The next task that the physicist set himself was to determine the pressure of light on gases. This task was even more difficult than the previous one, since the light pressure on gases is many times less than the pressure on solids. A more subtle experiment was required. It took a lot of time to prepare the experience. Due to difficulties, Lebedev abandoned this venture many times, but then was accepted again. As a result, about two dozen devices were created, ten years were spent, but when the work was completed, there was no limit to the surprise of the scientific community, and the British Royal Institute elected Petr Nikolayevich as its honorary member. The difficulties that Lebedev encountered during the experiment were the same as in experiments with solids. In order for the gas temperature to be uniform, it was necessary to ensure the strict parallelism of the rays, which is impossible in principle. However, the scientist's ingenuity knew no bounds - he came up with the idea of ​​introducing hydrogen into the gas under study, which has a high thermal conductivity, which ultimately contributed to the rapid equalization of the temperature difference. All the results of the experiments of Pyotr Lebedev and other studies coincided with the value of light pressure calculated by Maxwell, which was an additional confirmation of his electromagnetic theory of light.

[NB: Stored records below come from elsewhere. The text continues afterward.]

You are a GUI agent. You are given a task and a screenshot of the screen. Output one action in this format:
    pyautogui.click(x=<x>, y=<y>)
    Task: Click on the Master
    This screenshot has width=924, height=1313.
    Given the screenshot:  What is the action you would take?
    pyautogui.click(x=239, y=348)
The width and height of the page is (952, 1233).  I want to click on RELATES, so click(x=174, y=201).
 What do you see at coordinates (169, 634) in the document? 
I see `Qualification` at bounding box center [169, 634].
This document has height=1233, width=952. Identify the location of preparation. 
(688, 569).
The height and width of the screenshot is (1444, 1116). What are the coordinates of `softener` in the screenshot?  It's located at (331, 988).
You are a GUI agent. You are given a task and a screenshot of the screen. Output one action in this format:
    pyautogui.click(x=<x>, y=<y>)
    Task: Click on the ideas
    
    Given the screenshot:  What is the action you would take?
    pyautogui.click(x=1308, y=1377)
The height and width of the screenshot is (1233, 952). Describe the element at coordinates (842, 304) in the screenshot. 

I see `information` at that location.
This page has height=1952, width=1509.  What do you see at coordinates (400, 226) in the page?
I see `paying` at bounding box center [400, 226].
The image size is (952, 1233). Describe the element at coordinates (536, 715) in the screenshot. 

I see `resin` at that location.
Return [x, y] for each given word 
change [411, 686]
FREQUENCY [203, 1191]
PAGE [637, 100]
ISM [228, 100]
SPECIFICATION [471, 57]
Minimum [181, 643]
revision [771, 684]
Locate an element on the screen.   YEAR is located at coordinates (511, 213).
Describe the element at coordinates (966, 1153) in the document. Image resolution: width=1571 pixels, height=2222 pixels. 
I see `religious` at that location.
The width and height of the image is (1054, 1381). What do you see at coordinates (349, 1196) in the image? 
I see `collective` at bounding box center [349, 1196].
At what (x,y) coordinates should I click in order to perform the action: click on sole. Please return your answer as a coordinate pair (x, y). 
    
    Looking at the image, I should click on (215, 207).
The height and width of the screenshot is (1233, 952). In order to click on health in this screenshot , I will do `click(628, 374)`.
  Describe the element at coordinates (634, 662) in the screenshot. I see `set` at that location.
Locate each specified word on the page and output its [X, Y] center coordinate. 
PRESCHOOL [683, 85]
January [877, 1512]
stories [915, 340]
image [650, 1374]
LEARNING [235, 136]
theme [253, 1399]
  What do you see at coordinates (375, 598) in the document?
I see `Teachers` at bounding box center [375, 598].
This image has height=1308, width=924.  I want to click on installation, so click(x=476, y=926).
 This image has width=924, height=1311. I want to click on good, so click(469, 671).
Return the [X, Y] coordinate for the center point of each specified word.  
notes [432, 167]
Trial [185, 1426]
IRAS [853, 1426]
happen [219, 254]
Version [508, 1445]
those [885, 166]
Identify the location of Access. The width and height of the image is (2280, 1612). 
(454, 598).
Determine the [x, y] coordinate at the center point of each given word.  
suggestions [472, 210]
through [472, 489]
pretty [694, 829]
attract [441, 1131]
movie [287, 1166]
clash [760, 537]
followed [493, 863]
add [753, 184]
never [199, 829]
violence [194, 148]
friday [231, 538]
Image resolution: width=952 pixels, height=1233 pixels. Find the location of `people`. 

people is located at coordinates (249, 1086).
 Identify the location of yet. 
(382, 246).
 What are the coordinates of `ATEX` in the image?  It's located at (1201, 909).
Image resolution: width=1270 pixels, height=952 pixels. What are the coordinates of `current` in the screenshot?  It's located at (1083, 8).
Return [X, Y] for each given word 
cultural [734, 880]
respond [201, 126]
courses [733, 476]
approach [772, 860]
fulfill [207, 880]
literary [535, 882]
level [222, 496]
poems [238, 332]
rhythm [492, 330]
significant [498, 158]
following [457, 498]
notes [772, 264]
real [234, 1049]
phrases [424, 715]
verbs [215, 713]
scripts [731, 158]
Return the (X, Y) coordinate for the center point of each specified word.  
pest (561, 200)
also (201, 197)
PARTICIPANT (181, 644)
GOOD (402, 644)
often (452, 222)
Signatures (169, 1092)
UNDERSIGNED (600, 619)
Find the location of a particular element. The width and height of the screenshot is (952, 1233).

For unique experiments and general contribution to science, Lebedev was nominated for the Nobel Prize in 1912. Einstein was among the other candidates. However, ironically, none of the great scientists received it that year: Einstein - due to the lack of experimental and practical confirmation of his theory of relativity (he received the prize only in 1921), and Lebedev - due to the fact that the prize is not awarded posthumously.